Give the records again, every one, exactly.

= Stored data =
== Segment start ==

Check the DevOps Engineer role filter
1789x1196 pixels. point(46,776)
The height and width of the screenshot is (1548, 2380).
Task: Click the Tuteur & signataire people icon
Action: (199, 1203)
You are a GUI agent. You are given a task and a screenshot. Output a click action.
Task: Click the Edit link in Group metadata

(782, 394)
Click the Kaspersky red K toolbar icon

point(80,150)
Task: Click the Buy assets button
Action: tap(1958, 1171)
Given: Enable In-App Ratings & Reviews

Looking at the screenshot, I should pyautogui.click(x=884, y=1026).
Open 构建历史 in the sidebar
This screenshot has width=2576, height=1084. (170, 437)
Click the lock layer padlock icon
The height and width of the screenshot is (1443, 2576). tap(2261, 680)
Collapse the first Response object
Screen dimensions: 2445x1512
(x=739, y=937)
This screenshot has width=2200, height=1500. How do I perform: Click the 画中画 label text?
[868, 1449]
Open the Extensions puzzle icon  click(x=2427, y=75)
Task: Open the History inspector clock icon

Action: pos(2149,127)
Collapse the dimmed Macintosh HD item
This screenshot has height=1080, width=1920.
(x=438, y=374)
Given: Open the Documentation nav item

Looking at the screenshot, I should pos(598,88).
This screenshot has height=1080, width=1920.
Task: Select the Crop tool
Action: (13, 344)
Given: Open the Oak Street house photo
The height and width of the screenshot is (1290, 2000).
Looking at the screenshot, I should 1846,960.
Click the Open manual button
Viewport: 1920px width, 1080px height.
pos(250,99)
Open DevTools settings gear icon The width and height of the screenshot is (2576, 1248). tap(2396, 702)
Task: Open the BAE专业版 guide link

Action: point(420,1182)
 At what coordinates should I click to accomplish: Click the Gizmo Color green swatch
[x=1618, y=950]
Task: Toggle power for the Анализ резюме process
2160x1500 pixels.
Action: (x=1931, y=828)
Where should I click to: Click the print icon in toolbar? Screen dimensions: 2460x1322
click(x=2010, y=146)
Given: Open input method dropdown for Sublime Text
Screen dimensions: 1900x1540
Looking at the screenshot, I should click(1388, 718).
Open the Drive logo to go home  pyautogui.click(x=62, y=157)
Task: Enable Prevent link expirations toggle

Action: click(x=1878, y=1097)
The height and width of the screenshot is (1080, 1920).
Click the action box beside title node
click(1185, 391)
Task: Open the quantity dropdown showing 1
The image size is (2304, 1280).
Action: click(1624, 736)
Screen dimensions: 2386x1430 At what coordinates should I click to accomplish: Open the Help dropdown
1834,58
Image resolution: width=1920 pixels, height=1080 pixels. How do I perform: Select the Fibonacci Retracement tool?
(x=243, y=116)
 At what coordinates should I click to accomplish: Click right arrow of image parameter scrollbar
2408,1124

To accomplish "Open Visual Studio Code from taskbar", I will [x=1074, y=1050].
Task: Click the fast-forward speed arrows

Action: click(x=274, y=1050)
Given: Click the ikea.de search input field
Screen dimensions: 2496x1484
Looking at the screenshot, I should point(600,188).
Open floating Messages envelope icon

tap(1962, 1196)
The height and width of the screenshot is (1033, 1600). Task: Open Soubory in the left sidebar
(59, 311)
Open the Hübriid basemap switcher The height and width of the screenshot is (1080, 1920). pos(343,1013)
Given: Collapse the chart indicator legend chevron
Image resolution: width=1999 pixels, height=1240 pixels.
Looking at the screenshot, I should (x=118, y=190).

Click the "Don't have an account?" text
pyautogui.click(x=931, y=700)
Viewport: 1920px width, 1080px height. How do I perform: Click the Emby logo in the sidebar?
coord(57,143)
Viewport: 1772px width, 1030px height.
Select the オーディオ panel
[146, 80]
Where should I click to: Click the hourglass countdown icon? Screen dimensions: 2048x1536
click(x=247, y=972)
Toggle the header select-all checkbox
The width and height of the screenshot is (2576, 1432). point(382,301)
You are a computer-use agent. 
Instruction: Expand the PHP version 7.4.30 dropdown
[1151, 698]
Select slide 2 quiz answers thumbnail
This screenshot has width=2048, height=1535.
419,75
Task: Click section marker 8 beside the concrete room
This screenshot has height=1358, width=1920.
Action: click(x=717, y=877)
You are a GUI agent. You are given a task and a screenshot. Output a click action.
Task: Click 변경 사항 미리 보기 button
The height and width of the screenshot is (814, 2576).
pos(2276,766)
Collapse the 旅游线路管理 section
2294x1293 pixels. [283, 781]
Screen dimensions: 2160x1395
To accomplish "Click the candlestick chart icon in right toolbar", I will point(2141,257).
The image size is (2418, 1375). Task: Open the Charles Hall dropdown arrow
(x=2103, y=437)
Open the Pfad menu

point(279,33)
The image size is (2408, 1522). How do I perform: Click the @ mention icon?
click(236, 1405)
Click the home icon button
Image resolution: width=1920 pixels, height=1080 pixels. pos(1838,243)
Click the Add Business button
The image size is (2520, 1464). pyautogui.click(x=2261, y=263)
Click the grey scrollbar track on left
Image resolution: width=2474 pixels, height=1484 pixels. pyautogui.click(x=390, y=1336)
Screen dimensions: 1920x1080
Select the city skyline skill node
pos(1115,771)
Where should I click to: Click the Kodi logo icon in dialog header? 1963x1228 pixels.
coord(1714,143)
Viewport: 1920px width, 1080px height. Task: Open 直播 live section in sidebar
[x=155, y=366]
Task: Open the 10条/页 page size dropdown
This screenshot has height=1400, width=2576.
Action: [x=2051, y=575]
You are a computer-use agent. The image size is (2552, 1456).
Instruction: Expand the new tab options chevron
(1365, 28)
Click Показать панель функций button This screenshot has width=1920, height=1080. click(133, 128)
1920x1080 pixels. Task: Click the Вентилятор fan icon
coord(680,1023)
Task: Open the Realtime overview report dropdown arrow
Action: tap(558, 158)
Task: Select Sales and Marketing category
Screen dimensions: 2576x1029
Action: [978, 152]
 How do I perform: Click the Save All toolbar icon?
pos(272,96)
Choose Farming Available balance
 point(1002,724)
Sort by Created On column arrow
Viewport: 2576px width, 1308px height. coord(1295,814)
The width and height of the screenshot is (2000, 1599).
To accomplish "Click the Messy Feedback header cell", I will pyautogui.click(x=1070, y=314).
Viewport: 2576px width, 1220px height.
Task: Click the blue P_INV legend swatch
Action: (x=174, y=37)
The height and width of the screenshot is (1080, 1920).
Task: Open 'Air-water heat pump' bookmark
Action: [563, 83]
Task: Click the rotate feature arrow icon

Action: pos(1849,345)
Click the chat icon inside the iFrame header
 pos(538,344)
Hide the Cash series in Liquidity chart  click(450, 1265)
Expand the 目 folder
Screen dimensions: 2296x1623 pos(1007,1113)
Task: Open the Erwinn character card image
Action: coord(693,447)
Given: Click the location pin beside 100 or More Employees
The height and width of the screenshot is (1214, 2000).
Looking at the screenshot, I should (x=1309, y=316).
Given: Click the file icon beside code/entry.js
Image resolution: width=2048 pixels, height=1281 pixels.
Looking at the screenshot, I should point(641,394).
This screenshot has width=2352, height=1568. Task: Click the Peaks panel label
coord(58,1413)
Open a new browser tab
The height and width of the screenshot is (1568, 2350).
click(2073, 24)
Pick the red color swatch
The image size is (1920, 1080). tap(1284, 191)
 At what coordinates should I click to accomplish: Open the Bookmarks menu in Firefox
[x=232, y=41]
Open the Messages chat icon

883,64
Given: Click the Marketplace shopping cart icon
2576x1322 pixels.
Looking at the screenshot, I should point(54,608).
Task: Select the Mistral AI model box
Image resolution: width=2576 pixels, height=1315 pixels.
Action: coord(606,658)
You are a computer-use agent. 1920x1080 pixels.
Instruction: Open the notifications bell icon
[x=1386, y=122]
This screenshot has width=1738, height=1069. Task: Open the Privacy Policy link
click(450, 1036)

== Segment end ==

= Exercise output =
Check the DevOps Engineer role filter
1789x1196 pixels. point(46,776)
The height and width of the screenshot is (1548, 2380).
Task: Click the Tuteur & signataire people icon
Action: (199, 1203)
You are a GUI agent. You are given a task and a screenshot. Output a click action.
Task: Click the Edit link in Group metadata

(782, 394)
Click the Kaspersky red K toolbar icon

point(80,150)
Task: Click the Buy assets button
Action: tap(1958, 1171)
Given: Enable In-App Ratings & Reviews

Looking at the screenshot, I should pyautogui.click(x=884, y=1026).
Open 构建历史 in the sidebar
This screenshot has width=2576, height=1084. (170, 437)
Click the lock layer padlock icon
The height and width of the screenshot is (1443, 2576). tap(2261, 680)
Collapse the first Response object
Screen dimensions: 2445x1512
(x=739, y=937)
This screenshot has width=2200, height=1500. How do I perform: Click the 画中画 label text?
[868, 1449]
Open the Extensions puzzle icon  click(x=2427, y=75)
Task: Open the History inspector clock icon

Action: pos(2149,127)
Collapse the dimmed Macintosh HD item
This screenshot has height=1080, width=1920.
(x=438, y=374)
Given: Open the Documentation nav item

Looking at the screenshot, I should pos(598,88).
This screenshot has height=1080, width=1920.
Task: Select the Crop tool
Action: (13, 344)
Given: Open the Oak Street house photo
The height and width of the screenshot is (1290, 2000).
Looking at the screenshot, I should 1846,960.
Click the Open manual button
Viewport: 1920px width, 1080px height.
pos(250,99)
Open DevTools settings gear icon The width and height of the screenshot is (2576, 1248). tap(2396, 702)
Task: Open the BAE专业版 guide link

Action: point(420,1182)
 At what coordinates should I click to accomplish: Click the Gizmo Color green swatch
[x=1618, y=950]
Task: Toggle power for the Анализ резюме process
2160x1500 pixels.
Action: (x=1931, y=828)
Where should I click to: Click the print icon in toolbar? Screen dimensions: 2460x1322
click(x=2010, y=146)
Given: Open input method dropdown for Sublime Text
Screen dimensions: 1900x1540
Looking at the screenshot, I should click(1388, 718).
Open the Drive logo to go home  pyautogui.click(x=62, y=157)
Task: Enable Prevent link expirations toggle

Action: click(x=1878, y=1097)
The height and width of the screenshot is (1080, 1920).
Click the action box beside title node
click(1185, 391)
Task: Open the quantity dropdown showing 1
The image size is (2304, 1280).
Action: click(1624, 736)
Screen dimensions: 2386x1430 At what coordinates should I click to accomplish: Open the Help dropdown
1834,58
Image resolution: width=1920 pixels, height=1080 pixels. How do I perform: Select the Fibonacci Retracement tool?
(x=243, y=116)
 At what coordinates should I click to accomplish: Click right arrow of image parameter scrollbar
2408,1124

To accomplish "Open Visual Studio Code from taskbar", I will [x=1074, y=1050].
Task: Click the fast-forward speed arrows

Action: click(x=274, y=1050)
Given: Click the ikea.de search input field
Screen dimensions: 2496x1484
Looking at the screenshot, I should point(600,188).
Open floating Messages envelope icon

tap(1962, 1196)
The height and width of the screenshot is (1033, 1600). Task: Open Soubory in the left sidebar
(59, 311)
Open the Hübriid basemap switcher The height and width of the screenshot is (1080, 1920). pos(343,1013)
Given: Collapse the chart indicator legend chevron
Image resolution: width=1999 pixels, height=1240 pixels.
Looking at the screenshot, I should (x=118, y=190).

Click the "Don't have an account?" text
pyautogui.click(x=931, y=700)
Viewport: 1920px width, 1080px height. How do I perform: Click the Emby logo in the sidebar?
coord(57,143)
Viewport: 1772px width, 1030px height.
Select the オーディオ panel
[146, 80]
Where should I click to: Click the hourglass countdown icon? Screen dimensions: 2048x1536
click(x=247, y=972)
Toggle the header select-all checkbox
The width and height of the screenshot is (2576, 1432). point(382,301)
You are a computer-use agent. 
Instruction: Expand the PHP version 7.4.30 dropdown
[1151, 698]
Select slide 2 quiz answers thumbnail
This screenshot has width=2048, height=1535.
419,75
Task: Click section marker 8 beside the concrete room
This screenshot has height=1358, width=1920.
Action: click(x=717, y=877)
You are a GUI agent. You are given a task and a screenshot. Output a click action.
Task: Click 변경 사항 미리 보기 button
The height and width of the screenshot is (814, 2576).
pos(2276,766)
Collapse the 旅游线路管理 section
2294x1293 pixels. [283, 781]
Screen dimensions: 2160x1395
To accomplish "Click the candlestick chart icon in right toolbar", I will point(2141,257).
The image size is (2418, 1375). Task: Open the Charles Hall dropdown arrow
(x=2103, y=437)
Open the Pfad menu

point(279,33)
The image size is (2408, 1522). How do I perform: Click the @ mention icon?
click(236, 1405)
Click the home icon button
Image resolution: width=1920 pixels, height=1080 pixels. pos(1838,243)
Click the Add Business button
The image size is (2520, 1464). pyautogui.click(x=2261, y=263)
Click the grey scrollbar track on left
Image resolution: width=2474 pixels, height=1484 pixels. pyautogui.click(x=390, y=1336)
Screen dimensions: 1920x1080
Select the city skyline skill node
pos(1115,771)
Where should I click to: Click the Kodi logo icon in dialog header? 1963x1228 pixels.
coord(1714,143)
Viewport: 1920px width, 1080px height. Task: Open 直播 live section in sidebar
[x=155, y=366]
Task: Open the 10条/页 page size dropdown
This screenshot has height=1400, width=2576.
Action: [x=2051, y=575]
You are a computer-use agent. The image size is (2552, 1456).
Instruction: Expand the new tab options chevron
(1365, 28)
Click Показать панель функций button This screenshot has width=1920, height=1080. click(133, 128)
1920x1080 pixels. Task: Click the Вентилятор fan icon
coord(680,1023)
Task: Open the Realtime overview report dropdown arrow
Action: tap(558, 158)
Task: Select Sales and Marketing category
Screen dimensions: 2576x1029
Action: [978, 152]
 How do I perform: Click the Save All toolbar icon?
pos(272,96)
Choose Farming Available balance
 point(1002,724)
Sort by Created On column arrow
Viewport: 2576px width, 1308px height. coord(1295,814)
The width and height of the screenshot is (2000, 1599).
To accomplish "Click the Messy Feedback header cell", I will pyautogui.click(x=1070, y=314).
Viewport: 2576px width, 1220px height.
Task: Click the blue P_INV legend swatch
Action: (x=174, y=37)
The height and width of the screenshot is (1080, 1920).
Task: Open 'Air-water heat pump' bookmark
Action: [563, 83]
Task: Click the rotate feature arrow icon

Action: pos(1849,345)
Click the chat icon inside the iFrame header
 pos(538,344)
Hide the Cash series in Liquidity chart  click(450, 1265)
Expand the 目 folder
Screen dimensions: 2296x1623 pos(1007,1113)
Task: Open the Erwinn character card image
Action: coord(693,447)
Given: Click the location pin beside 100 or More Employees
The height and width of the screenshot is (1214, 2000).
Looking at the screenshot, I should (x=1309, y=316).
Given: Click the file icon beside code/entry.js
Image resolution: width=2048 pixels, height=1281 pixels.
Looking at the screenshot, I should point(641,394).
This screenshot has width=2352, height=1568. Task: Click the Peaks panel label
coord(58,1413)
Open a new browser tab
The height and width of the screenshot is (1568, 2350).
click(2073, 24)
Pick the red color swatch
The image size is (1920, 1080). tap(1284, 191)
 At what coordinates should I click to accomplish: Open the Bookmarks menu in Firefox
[x=232, y=41]
Open the Messages chat icon

883,64
Given: Click the Marketplace shopping cart icon
2576x1322 pixels.
Looking at the screenshot, I should point(54,608).
Task: Select the Mistral AI model box
Image resolution: width=2576 pixels, height=1315 pixels.
Action: coord(606,658)
You are a computer-use agent. 1920x1080 pixels.
Instruction: Open the notifications bell icon
[x=1386, y=122]
This screenshot has width=1738, height=1069. Task: Open the Privacy Policy link
click(450, 1036)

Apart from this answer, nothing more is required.